Einerseits unterstützen wir Mitgliedsstaaten bei der Umsetzung der Vorgaben der EU. Besonders kleine Staaten stehen hierbei im Fokus. Andererseits sind wir auch Ideengeber oder Gesprächspartner wenn es darum geht, Technologien zu identifizieren, die in fünf oder mehr Jahren so wichtig sind, dass sie auf der europäischen Ebene reguliert werden sollten. Vor circa acht Jahren war Cloud Computing so ein Thema. Und man sieht heute, welche Bedeutung es in der Praxis bekommen hat.

Heute drehen sich die Diskussionen zum Beispiel um Blockchain oder Quantum Computing. Ein weiterer Schwerpunkt unserer Tätigkeiten ist speziell auf kritische Infrastrukturen und strategisch wichtige Themen ausgerichtet. Eine große Herausforderung speziell im Gesundheitsbereich ist eine Initiative, die wir aktiv begleiten. Andererseits ist auch der Expertenmangel ein Thema, bei dem wir beratend agieren. Zum Beispiel wenn es darum geht, zu definieren wer heute und zukünftig auf EU-Ebene genau gesucht wird. Wir können niemanden „klonen“ und müssen uns bewusst sein, dass es mehrere Generationen dauern kann, bis wir die benötigte Zahl an Experten ausgebildet haben.

Die EU-DSGVO findet seit einigen Monaten in allen EU-Staaten Anwendung. Wie verlief diese Zeit aus Ihrer Sicht?

Es ist noch zu früh für abschließende Schlussfolgerungen. Aufgefallen ist, dass es zwar einige Unternehmen gab, die sich frühzeitig auf das Startdatum vorbereiteten.
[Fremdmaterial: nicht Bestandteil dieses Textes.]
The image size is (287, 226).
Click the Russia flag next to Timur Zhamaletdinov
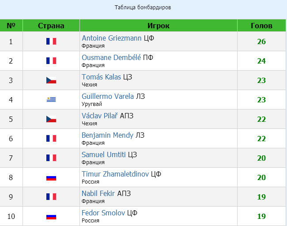click(x=51, y=178)
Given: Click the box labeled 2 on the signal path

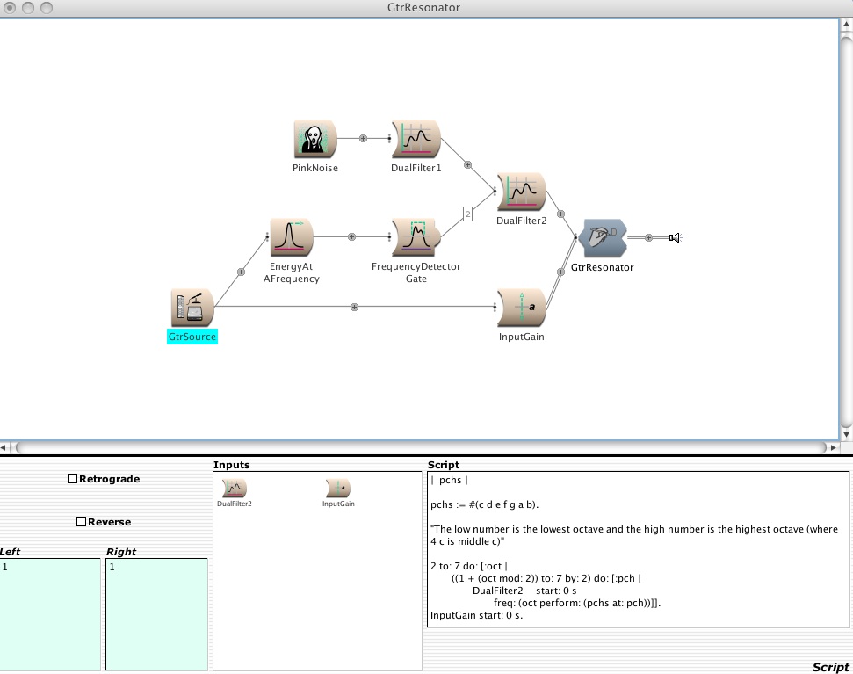Looking at the screenshot, I should coord(467,214).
Aber viele Firmen begannen ihre Aktivitäten „auf den letzten Drücker“. Sie setzten sich erst im Frühjahr mit der neuen Gesetzgebung auseinander. Insgesamt war und ist es für mich aber sehr positiv, zu sehen, dass die Aufmerksamkeit für das Thema Datenschutz und damit auch für die IT-Sicherheit stark gestiegen ist. Wir hatten ja schon vor der EU-DSGVO Datenschutzgesetze, entsprechende Prozesse und Zuständigkeiten in Unternehmen ebenso wie in Behörden.
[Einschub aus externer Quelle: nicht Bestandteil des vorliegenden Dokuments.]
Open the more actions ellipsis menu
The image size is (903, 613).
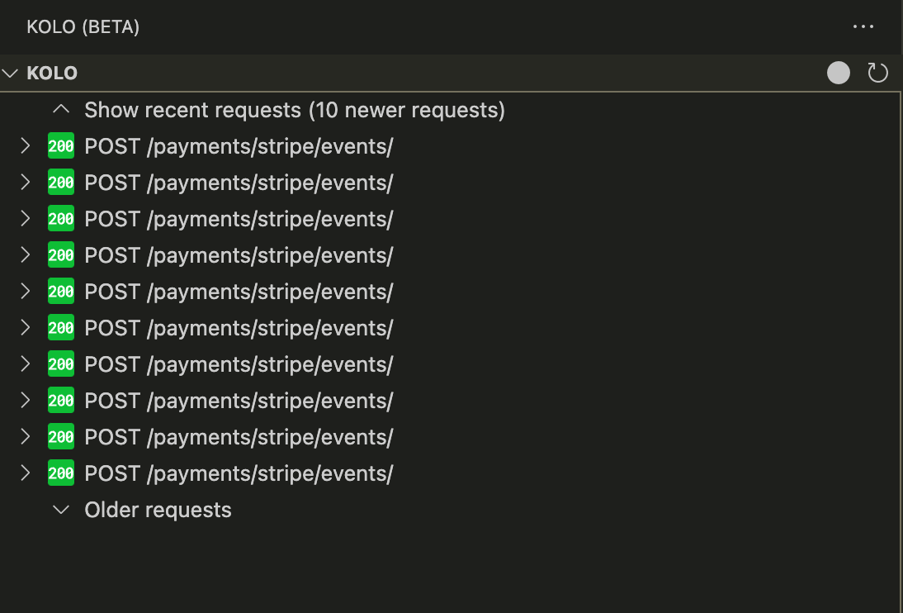click(x=863, y=26)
Aber seit Mai 2018 hat das Thema nochmals deutlich an Fahrt aufgenommen. Es wird sehr viel getan. Auch die staatlichen Governancestrukturen in den Mitgliedsstaaten wurden geschaffen oder ausgebaut. Wer die Ansprechpartner in den verschiedenen Ländern sind, ist heute wesentlich klarer. Positiv ist auch, dass die Gesetzgebung international wahrgenommen wird. Die Entwicklung der „Abmahnanwälte“ sorgt mich hingegen. Die Problematik kann vor allem für kleine Unternehmen zu Schwierigkeiten führen.

Herr Prof. Helmbrecht, haben wir derzeit goldene Zeiten für Hacker?
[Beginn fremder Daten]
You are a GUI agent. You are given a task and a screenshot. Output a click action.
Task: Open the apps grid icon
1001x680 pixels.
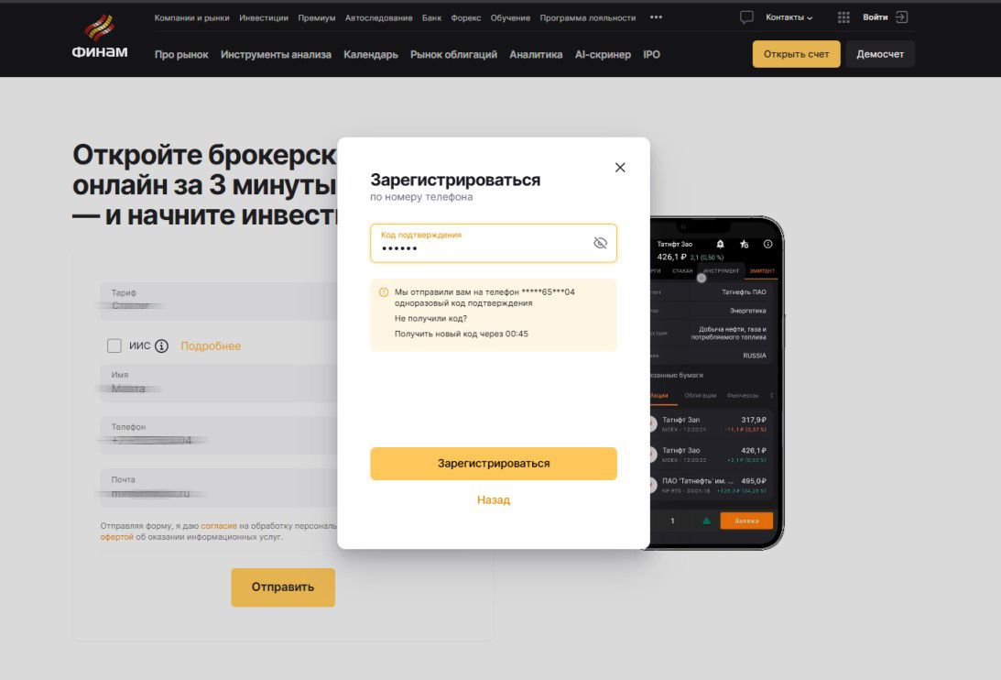pos(843,17)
Wenn man die Goldgräberstimmung im Wilden Westen mit dem Aufkommen der neuen Geschäftsmodelle wie Blockchain und Ähnlichem vergleicht, könnte man das so sehen. Kriminelle waren und sind immer da. Sie nutzen heute das Internet und führen teilweise sogar durch von Staaten unterstützte Angriffe durch. Gleichzeitig bauen Institutionen wie die Polizei wesentlich mehr Fachkräfte auf und Europol hat das Cybercrime Centre etabliert. Die Politik investiert also. Ebenso die Unternehmen. Die Investitionen in Prävention und Reaktion steigen und somit die effektive Gegenwehr zu Angriffen.